Johnson sends the wool to a new mill in Clarkesville — instead of one in Michigan, where she used to ship to, saving a fair bit of money.

“We figured it was about $1 per pound and we were shearing close to 800 pounds at one time,” she said. “That’s a lot of wool.”

Johnson began the venture after her husband’s retirement from the airline industry, fulfilling a longtime dream.

“When he retired,” she said of her husband, Dan, and while smiling, “he went to work for me.”

The family started with 72 sheep, but that number has dropped sharply over the years, including eight “senior citizens” in the past year.

“You lose them over time to old age,” Johnson said. “... We had babies for years, but we stopped breeding seven years ago. I didn’t want to be doing this when I was 78 years old. There’s a lot of hard work involved.”

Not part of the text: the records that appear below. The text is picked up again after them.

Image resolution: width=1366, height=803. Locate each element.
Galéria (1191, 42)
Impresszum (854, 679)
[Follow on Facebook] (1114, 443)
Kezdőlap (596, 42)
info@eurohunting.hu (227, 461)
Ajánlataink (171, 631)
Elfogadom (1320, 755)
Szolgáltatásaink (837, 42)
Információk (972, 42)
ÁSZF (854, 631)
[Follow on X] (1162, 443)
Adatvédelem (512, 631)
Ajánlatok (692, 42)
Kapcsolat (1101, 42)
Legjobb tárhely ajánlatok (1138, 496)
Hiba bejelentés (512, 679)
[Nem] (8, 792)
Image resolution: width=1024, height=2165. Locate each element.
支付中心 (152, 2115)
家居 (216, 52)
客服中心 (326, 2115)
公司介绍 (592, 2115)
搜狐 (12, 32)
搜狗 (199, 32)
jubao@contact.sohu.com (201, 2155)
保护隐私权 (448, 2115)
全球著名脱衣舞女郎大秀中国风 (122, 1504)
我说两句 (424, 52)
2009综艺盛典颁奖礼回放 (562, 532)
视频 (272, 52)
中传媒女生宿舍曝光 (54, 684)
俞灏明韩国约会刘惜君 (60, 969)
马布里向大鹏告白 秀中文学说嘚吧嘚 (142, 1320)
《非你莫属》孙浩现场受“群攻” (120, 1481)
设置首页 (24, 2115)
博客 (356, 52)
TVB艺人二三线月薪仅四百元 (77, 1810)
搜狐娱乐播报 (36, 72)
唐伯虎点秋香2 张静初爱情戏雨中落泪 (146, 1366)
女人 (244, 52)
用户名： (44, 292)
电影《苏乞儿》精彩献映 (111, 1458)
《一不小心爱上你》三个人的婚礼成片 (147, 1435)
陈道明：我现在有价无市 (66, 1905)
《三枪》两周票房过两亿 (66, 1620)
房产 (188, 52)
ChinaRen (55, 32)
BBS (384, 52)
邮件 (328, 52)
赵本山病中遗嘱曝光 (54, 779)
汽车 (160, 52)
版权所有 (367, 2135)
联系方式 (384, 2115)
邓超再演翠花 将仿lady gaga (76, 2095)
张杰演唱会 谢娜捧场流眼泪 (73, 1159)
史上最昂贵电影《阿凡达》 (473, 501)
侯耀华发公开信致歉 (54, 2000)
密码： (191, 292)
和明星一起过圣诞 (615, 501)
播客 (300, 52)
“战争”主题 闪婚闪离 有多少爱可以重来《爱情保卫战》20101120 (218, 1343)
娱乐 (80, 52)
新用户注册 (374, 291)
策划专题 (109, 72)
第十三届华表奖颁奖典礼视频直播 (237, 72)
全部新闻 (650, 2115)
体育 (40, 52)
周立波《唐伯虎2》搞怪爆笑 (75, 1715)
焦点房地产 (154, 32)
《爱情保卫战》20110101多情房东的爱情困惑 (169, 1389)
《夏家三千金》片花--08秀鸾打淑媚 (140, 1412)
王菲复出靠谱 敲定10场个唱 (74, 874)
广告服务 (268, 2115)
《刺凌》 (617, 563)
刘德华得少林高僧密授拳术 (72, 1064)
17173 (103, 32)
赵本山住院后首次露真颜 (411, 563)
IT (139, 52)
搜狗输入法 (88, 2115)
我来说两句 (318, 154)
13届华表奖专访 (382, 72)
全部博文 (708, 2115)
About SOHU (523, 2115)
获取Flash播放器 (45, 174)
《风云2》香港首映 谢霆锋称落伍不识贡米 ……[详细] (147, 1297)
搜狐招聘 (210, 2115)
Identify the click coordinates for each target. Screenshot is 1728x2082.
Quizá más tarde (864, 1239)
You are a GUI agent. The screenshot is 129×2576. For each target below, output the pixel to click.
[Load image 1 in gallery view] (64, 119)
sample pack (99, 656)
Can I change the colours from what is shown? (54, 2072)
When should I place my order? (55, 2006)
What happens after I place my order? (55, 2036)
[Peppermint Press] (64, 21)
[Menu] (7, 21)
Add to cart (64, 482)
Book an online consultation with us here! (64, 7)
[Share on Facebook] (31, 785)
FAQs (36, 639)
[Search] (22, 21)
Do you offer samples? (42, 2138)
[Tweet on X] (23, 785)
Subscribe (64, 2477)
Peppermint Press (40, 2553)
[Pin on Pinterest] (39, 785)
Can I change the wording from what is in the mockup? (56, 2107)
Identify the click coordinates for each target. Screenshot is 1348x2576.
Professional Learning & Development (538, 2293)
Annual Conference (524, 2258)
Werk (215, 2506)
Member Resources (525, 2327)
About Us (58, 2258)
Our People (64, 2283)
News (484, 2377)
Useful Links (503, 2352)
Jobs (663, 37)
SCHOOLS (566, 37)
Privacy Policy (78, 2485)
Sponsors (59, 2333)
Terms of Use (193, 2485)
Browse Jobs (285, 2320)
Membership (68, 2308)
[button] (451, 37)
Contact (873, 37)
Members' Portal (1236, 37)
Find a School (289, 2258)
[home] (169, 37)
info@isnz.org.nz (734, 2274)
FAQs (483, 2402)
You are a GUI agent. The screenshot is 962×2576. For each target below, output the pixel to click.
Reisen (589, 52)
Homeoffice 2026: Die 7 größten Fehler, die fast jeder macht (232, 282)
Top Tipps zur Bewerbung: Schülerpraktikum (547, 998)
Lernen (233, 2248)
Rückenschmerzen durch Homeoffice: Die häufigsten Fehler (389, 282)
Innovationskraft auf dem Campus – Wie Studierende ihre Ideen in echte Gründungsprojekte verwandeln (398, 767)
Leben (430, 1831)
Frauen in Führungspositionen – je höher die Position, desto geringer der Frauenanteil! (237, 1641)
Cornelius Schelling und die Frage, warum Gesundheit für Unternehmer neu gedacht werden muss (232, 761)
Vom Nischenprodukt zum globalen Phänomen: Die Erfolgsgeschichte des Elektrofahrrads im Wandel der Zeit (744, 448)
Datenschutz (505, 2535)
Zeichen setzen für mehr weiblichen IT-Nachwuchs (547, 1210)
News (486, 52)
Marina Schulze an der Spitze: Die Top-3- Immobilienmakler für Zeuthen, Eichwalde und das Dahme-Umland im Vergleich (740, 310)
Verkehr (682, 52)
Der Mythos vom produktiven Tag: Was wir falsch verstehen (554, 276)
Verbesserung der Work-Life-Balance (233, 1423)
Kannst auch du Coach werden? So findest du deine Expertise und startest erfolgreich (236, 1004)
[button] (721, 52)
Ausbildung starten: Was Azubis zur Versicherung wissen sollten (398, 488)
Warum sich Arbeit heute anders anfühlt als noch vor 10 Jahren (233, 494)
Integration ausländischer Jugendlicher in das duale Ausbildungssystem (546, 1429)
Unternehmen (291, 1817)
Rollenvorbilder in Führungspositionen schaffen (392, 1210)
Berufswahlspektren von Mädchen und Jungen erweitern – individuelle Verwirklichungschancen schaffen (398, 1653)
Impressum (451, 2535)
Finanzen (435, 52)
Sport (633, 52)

A few stalls in the barn serve as the “assisted living” center for the aging sheep, which have a life span of 11-12 years.

“It’s a different kind of existence when you raise animals,” Johnson said. “There’s joy, love, heartache and loss.”

Keith and Jenna Gray of Maysville and four of their five children, ages 7-17, enjoyed a day at the farm.

“It’s been fantastic,” said Jenna, who learned about the event through a knitting group in Gainesville.

Keith agreed. “It’s just so nice. You come out here and all you’re doing is hanging out and having a picnic in the country.”

“And the hospitality is just wonderful,” Jenna said. “We’ve had a lovely day under the trees.”